> TASK INSTRUCTIONS: Every entry has to be output exactly, with none skipped.

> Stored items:

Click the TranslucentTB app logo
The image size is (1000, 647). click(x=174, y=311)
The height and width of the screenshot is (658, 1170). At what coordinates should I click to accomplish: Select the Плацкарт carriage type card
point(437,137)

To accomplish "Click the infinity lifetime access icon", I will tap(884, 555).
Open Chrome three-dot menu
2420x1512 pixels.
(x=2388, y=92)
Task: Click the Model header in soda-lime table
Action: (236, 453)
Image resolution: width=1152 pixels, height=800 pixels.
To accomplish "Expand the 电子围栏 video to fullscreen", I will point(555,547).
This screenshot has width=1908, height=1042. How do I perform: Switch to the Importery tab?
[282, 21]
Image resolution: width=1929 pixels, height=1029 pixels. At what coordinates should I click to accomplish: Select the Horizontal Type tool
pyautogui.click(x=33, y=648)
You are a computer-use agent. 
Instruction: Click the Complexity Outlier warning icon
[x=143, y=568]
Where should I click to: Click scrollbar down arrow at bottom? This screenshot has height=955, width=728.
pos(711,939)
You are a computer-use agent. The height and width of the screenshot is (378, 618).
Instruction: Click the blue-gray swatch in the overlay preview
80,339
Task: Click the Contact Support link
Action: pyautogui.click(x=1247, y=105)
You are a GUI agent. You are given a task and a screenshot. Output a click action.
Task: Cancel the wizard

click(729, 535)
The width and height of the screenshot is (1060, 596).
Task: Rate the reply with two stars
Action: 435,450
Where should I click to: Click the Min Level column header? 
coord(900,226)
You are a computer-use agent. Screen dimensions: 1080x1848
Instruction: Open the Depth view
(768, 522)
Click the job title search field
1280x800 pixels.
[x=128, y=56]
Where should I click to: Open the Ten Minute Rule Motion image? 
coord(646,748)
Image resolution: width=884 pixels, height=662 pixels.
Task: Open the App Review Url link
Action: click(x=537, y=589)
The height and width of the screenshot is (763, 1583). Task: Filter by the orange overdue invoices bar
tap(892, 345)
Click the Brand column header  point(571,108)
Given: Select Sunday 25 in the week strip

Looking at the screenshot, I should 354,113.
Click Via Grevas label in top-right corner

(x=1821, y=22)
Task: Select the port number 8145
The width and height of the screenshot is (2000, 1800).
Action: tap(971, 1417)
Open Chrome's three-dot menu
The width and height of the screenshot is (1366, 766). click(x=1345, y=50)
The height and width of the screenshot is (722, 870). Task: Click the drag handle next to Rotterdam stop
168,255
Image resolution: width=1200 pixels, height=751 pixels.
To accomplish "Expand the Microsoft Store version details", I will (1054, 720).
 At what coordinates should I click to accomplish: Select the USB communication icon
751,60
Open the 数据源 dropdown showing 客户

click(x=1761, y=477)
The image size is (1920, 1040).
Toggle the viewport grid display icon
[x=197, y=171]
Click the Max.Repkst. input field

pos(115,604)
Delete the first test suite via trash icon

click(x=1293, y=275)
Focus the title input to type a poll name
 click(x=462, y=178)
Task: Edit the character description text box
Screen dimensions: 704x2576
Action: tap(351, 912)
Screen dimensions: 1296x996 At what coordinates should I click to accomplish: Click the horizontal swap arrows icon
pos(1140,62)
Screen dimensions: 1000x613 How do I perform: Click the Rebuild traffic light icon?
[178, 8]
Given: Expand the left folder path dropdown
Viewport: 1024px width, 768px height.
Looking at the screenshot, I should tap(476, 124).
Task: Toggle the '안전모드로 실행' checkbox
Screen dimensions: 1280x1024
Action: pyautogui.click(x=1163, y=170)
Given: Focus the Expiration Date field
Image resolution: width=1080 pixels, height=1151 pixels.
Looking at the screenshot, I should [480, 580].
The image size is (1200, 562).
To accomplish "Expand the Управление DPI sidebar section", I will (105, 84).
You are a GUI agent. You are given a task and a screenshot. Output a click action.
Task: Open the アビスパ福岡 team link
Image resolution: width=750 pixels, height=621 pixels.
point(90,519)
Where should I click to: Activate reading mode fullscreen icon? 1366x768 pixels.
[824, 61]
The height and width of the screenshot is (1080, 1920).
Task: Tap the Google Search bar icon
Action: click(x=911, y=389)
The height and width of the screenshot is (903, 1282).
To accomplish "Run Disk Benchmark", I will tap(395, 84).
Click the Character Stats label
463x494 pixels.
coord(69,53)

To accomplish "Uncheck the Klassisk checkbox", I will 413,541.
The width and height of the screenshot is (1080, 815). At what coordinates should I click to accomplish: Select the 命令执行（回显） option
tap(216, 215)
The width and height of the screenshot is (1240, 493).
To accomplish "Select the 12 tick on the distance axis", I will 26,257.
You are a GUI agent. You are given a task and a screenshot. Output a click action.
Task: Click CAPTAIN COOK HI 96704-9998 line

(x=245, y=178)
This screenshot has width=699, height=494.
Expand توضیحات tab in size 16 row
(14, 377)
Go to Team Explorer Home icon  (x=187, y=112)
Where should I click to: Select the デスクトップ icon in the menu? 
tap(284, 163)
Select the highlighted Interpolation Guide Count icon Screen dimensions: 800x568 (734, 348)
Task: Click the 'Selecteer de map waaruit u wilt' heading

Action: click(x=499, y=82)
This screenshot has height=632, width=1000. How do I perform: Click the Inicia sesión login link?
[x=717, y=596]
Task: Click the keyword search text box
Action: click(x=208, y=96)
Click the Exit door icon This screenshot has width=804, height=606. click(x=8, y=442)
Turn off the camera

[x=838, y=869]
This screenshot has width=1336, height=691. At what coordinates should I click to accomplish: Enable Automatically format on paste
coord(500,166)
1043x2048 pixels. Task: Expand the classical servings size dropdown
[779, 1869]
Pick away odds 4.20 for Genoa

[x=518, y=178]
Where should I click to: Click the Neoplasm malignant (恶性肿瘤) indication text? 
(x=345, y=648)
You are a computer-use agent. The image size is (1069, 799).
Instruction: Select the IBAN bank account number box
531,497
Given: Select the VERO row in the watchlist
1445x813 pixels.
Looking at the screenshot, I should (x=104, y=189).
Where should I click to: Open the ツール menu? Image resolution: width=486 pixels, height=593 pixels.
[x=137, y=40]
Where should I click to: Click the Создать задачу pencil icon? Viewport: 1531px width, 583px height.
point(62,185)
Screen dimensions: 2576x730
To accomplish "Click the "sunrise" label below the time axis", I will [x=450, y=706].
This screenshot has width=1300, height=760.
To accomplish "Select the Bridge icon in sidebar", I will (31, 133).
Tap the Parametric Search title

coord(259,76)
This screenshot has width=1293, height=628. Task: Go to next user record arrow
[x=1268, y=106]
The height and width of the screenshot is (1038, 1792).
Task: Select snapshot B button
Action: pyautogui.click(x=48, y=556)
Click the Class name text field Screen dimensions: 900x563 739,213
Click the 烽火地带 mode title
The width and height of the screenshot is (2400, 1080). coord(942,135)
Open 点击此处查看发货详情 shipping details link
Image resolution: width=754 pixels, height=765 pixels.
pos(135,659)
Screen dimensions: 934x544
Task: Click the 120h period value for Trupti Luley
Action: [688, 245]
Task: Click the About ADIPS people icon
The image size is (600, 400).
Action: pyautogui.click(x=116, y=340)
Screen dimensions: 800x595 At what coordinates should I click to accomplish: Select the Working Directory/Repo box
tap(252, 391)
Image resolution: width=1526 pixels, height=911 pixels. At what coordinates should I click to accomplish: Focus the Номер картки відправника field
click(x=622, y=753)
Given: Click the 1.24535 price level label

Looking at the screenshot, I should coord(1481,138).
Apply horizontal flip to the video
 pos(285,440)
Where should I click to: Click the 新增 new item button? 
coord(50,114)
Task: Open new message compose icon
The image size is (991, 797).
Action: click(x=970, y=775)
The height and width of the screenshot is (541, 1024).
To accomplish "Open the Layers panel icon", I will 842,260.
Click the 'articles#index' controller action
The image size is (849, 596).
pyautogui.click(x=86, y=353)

> THE ANSWER:
Click the TranslucentTB app logo
The image size is (1000, 647). click(x=174, y=311)
The height and width of the screenshot is (658, 1170). At what coordinates should I click to accomplish: Select the Плацкарт carriage type card
point(437,137)

To accomplish "Click the infinity lifetime access icon", I will tap(884, 555).
Open Chrome three-dot menu
2420x1512 pixels.
(x=2388, y=92)
Task: Click the Model header in soda-lime table
Action: (236, 453)
Image resolution: width=1152 pixels, height=800 pixels.
To accomplish "Expand the 电子围栏 video to fullscreen", I will point(555,547).
This screenshot has width=1908, height=1042. How do I perform: Switch to the Importery tab?
[282, 21]
Image resolution: width=1929 pixels, height=1029 pixels. At what coordinates should I click to accomplish: Select the Horizontal Type tool
pyautogui.click(x=33, y=648)
You are a computer-use agent. 
Instruction: Click the Complexity Outlier warning icon
[x=143, y=568]
Where should I click to: Click scrollbar down arrow at bottom? This screenshot has height=955, width=728.
pos(711,939)
You are a computer-use agent. The height and width of the screenshot is (378, 618).
Instruction: Click the blue-gray swatch in the overlay preview
80,339
Task: Click the Contact Support link
Action: pyautogui.click(x=1247, y=105)
You are a GUI agent. You are given a task and a screenshot. Output a click action.
Task: Cancel the wizard

click(729, 535)
The width and height of the screenshot is (1060, 596).
Task: Rate the reply with two stars
Action: 435,450
Where should I click to: Click the Min Level column header? 
coord(900,226)
You are a computer-use agent. Screen dimensions: 1080x1848
Instruction: Open the Depth view
(768, 522)
Click the job title search field
1280x800 pixels.
[x=128, y=56]
Where should I click to: Open the Ten Minute Rule Motion image? 
coord(646,748)
Image resolution: width=884 pixels, height=662 pixels.
Task: Open the App Review Url link
Action: click(x=537, y=589)
The height and width of the screenshot is (763, 1583). Task: Filter by the orange overdue invoices bar
tap(892, 345)
Click the Brand column header  point(571,108)
Given: Select Sunday 25 in the week strip

Looking at the screenshot, I should 354,113.
Click Via Grevas label in top-right corner

(x=1821, y=22)
Task: Select the port number 8145
The width and height of the screenshot is (2000, 1800).
Action: tap(971, 1417)
Open Chrome's three-dot menu
The width and height of the screenshot is (1366, 766). click(x=1345, y=50)
The height and width of the screenshot is (722, 870). Task: Click the drag handle next to Rotterdam stop
168,255
Image resolution: width=1200 pixels, height=751 pixels.
To accomplish "Expand the Microsoft Store version details", I will (1054, 720).
 At what coordinates should I click to accomplish: Select the USB communication icon
751,60
Open the 数据源 dropdown showing 客户

click(x=1761, y=477)
The image size is (1920, 1040).
Toggle the viewport grid display icon
[x=197, y=171]
Click the Max.Repkst. input field

pos(115,604)
Delete the first test suite via trash icon

click(x=1293, y=275)
Focus the title input to type a poll name
 click(x=462, y=178)
Task: Edit the character description text box
Screen dimensions: 704x2576
Action: tap(351, 912)
Screen dimensions: 1296x996 At what coordinates should I click to accomplish: Click the horizontal swap arrows icon
pos(1140,62)
Screen dimensions: 1000x613 How do I perform: Click the Rebuild traffic light icon?
[178, 8]
Given: Expand the left folder path dropdown
Viewport: 1024px width, 768px height.
Looking at the screenshot, I should tap(476, 124).
Task: Toggle the '안전모드로 실행' checkbox
Screen dimensions: 1280x1024
Action: pyautogui.click(x=1163, y=170)
Given: Focus the Expiration Date field
Image resolution: width=1080 pixels, height=1151 pixels.
Looking at the screenshot, I should [480, 580].
The image size is (1200, 562).
To accomplish "Expand the Управление DPI sidebar section", I will (105, 84).
You are a GUI agent. You are given a task and a screenshot. Output a click action.
Task: Open the アビスパ福岡 team link
Image resolution: width=750 pixels, height=621 pixels.
point(90,519)
Where should I click to: Activate reading mode fullscreen icon? 1366x768 pixels.
[824, 61]
The height and width of the screenshot is (1080, 1920).
Task: Tap the Google Search bar icon
Action: click(x=911, y=389)
The height and width of the screenshot is (903, 1282).
To accomplish "Run Disk Benchmark", I will tap(395, 84).
Click the Character Stats label
463x494 pixels.
coord(69,53)

To accomplish "Uncheck the Klassisk checkbox", I will 413,541.
The width and height of the screenshot is (1080, 815). At what coordinates should I click to accomplish: Select the 命令执行（回显） option
tap(216, 215)
The width and height of the screenshot is (1240, 493).
To accomplish "Select the 12 tick on the distance axis", I will 26,257.
You are a GUI agent. You are given a task and a screenshot. Output a click action.
Task: Click CAPTAIN COOK HI 96704-9998 line

(x=245, y=178)
This screenshot has width=699, height=494.
Expand توضیحات tab in size 16 row
(14, 377)
Go to Team Explorer Home icon  (x=187, y=112)
Where should I click to: Select the デスクトップ icon in the menu? 
tap(284, 163)
Select the highlighted Interpolation Guide Count icon Screen dimensions: 800x568 (734, 348)
Task: Click the 'Selecteer de map waaruit u wilt' heading

Action: click(x=499, y=82)
This screenshot has height=632, width=1000. How do I perform: Click the Inicia sesión login link?
[x=717, y=596]
Task: Click the keyword search text box
Action: click(x=208, y=96)
Click the Exit door icon This screenshot has width=804, height=606. click(x=8, y=442)
Turn off the camera

[x=838, y=869]
This screenshot has width=1336, height=691. At what coordinates should I click to accomplish: Enable Automatically format on paste
coord(500,166)
1043x2048 pixels. Task: Expand the classical servings size dropdown
[779, 1869]
Pick away odds 4.20 for Genoa

[x=518, y=178]
Where should I click to: Click the Neoplasm malignant (恶性肿瘤) indication text? 
(x=345, y=648)
You are a computer-use agent. The image size is (1069, 799).
Instruction: Select the IBAN bank account number box
531,497
Given: Select the VERO row in the watchlist
1445x813 pixels.
Looking at the screenshot, I should (x=104, y=189).
Where should I click to: Open the ツール menu? Image resolution: width=486 pixels, height=593 pixels.
[x=137, y=40]
Where should I click to: Click the Создать задачу pencil icon? Viewport: 1531px width, 583px height.
point(62,185)
Screen dimensions: 2576x730
To accomplish "Click the "sunrise" label below the time axis", I will [x=450, y=706].
This screenshot has width=1300, height=760.
To accomplish "Select the Bridge icon in sidebar", I will (31, 133).
Tap the Parametric Search title

coord(259,76)
This screenshot has width=1293, height=628. Task: Go to next user record arrow
[x=1268, y=106]
The height and width of the screenshot is (1038, 1792).
Task: Select snapshot B button
Action: pyautogui.click(x=48, y=556)
Click the Class name text field Screen dimensions: 900x563 739,213
Click the 烽火地带 mode title
The width and height of the screenshot is (2400, 1080). coord(942,135)
Open 点击此处查看发货详情 shipping details link
Image resolution: width=754 pixels, height=765 pixels.
pos(135,659)
Screen dimensions: 934x544
Task: Click the 120h period value for Trupti Luley
Action: [688, 245]
Task: Click the About ADIPS people icon
The image size is (600, 400).
Action: pyautogui.click(x=116, y=340)
Screen dimensions: 800x595 At what coordinates should I click to accomplish: Select the Working Directory/Repo box
tap(252, 391)
Image resolution: width=1526 pixels, height=911 pixels. At what coordinates should I click to accomplish: Focus the Номер картки відправника field
click(x=622, y=753)
Given: Click the 1.24535 price level label

Looking at the screenshot, I should coord(1481,138).
Apply horizontal flip to the video
 pos(285,440)
Where should I click to: Click the 新增 new item button? 
coord(50,114)
Task: Open new message compose icon
The image size is (991, 797).
Action: click(x=970, y=775)
The height and width of the screenshot is (541, 1024).
To accomplish "Open the Layers panel icon", I will 842,260.
Click the 'articles#index' controller action
The image size is (849, 596).
pyautogui.click(x=86, y=353)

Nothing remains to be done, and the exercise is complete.